WHAT IS NEEDED ::
Pull the text lines out of the listing below and copy each one word for word, leaving out the pictures.

SOURCE RECORDS ::
* * * * * * * * *

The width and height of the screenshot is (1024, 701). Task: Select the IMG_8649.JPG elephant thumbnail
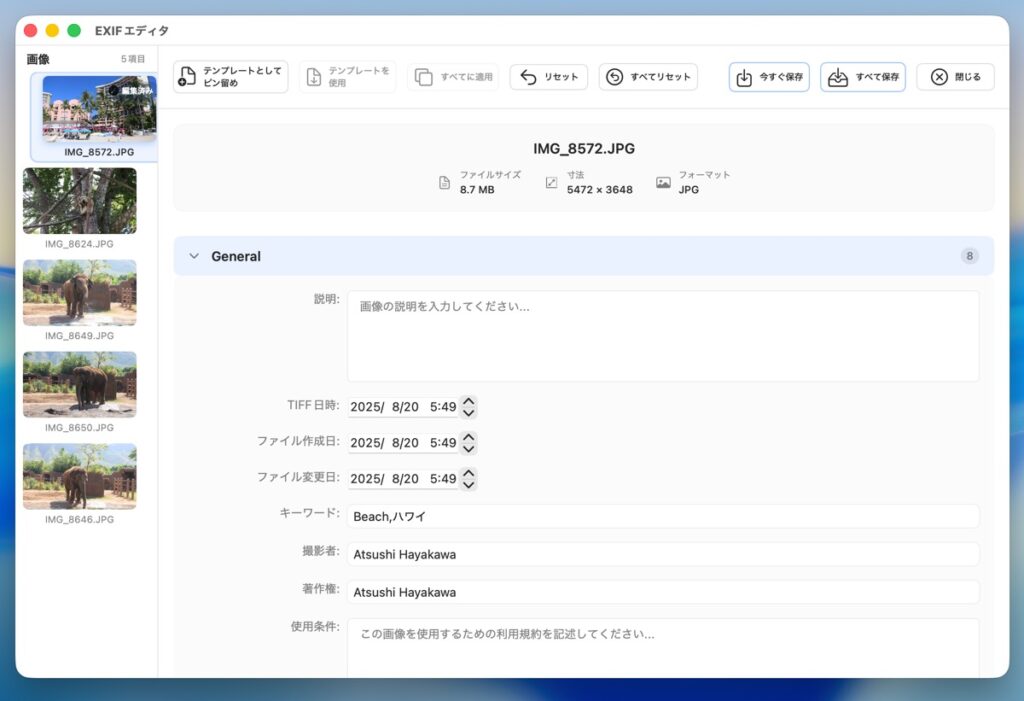pyautogui.click(x=80, y=292)
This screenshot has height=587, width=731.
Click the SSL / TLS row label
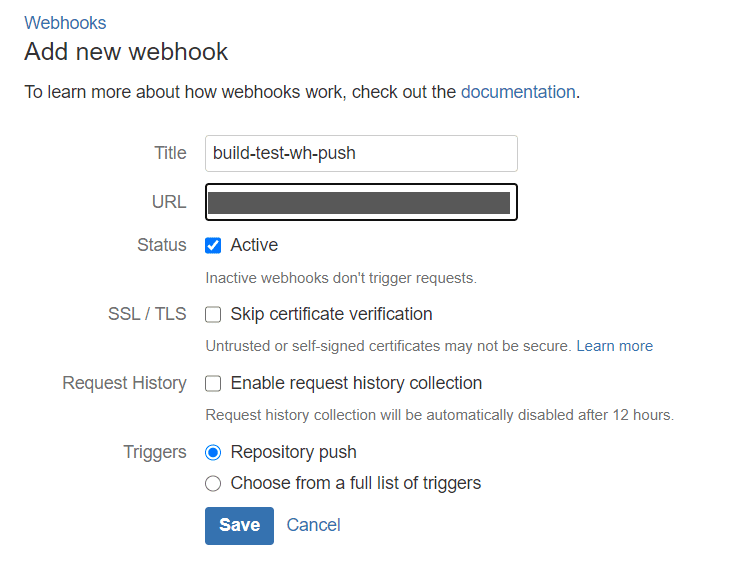click(147, 314)
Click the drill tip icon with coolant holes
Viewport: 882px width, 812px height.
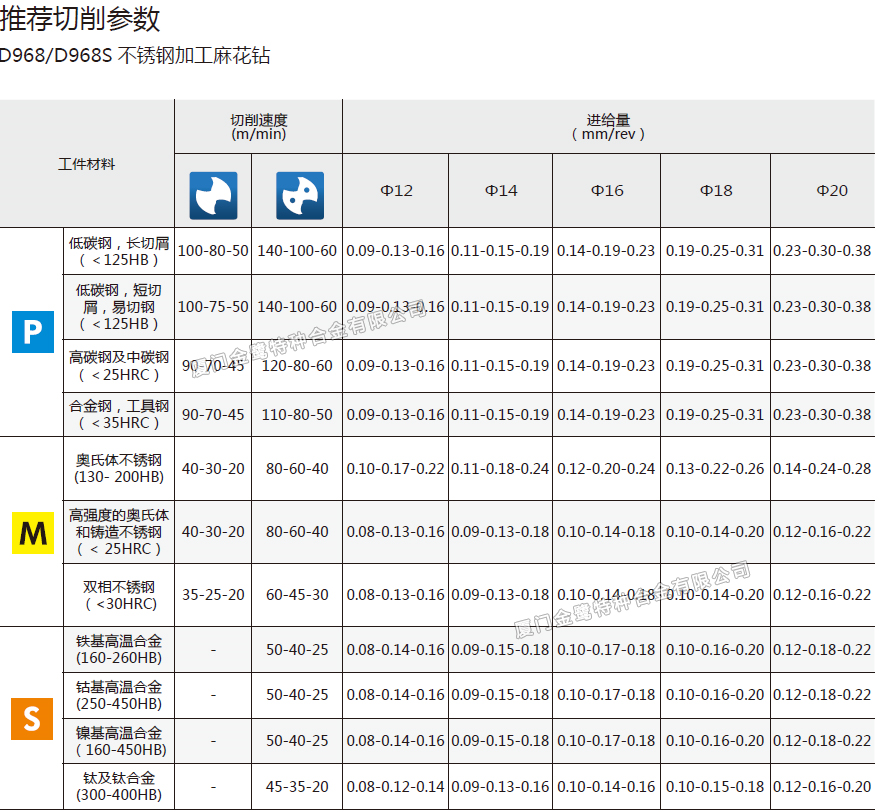[299, 195]
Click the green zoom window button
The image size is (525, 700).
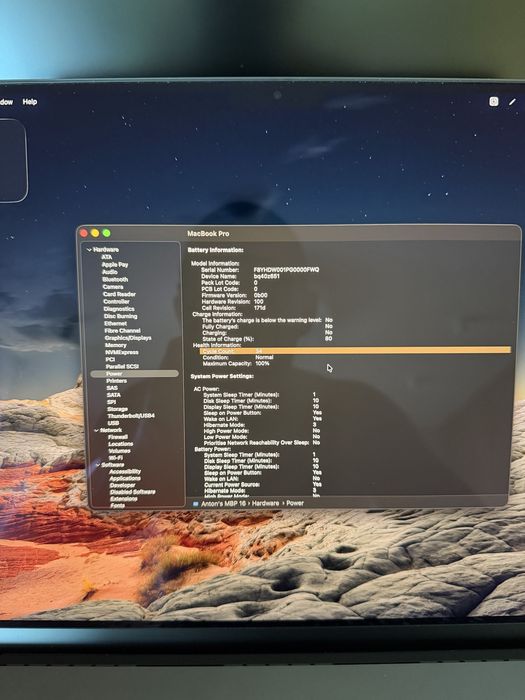(106, 233)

* * * * * * * * *

EXPECTED ANSWER ::
The width and height of the screenshot is (1024, 701). Task: Select the IMG_8649.JPG elephant thumbnail
pyautogui.click(x=80, y=292)
This screenshot has height=587, width=731.
Click the SSL / TLS row label
click(147, 314)
Click the drill tip icon with coolant holes
Viewport: 882px width, 812px height.
[299, 195]
Click the green zoom window button
The image size is (525, 700).
(106, 233)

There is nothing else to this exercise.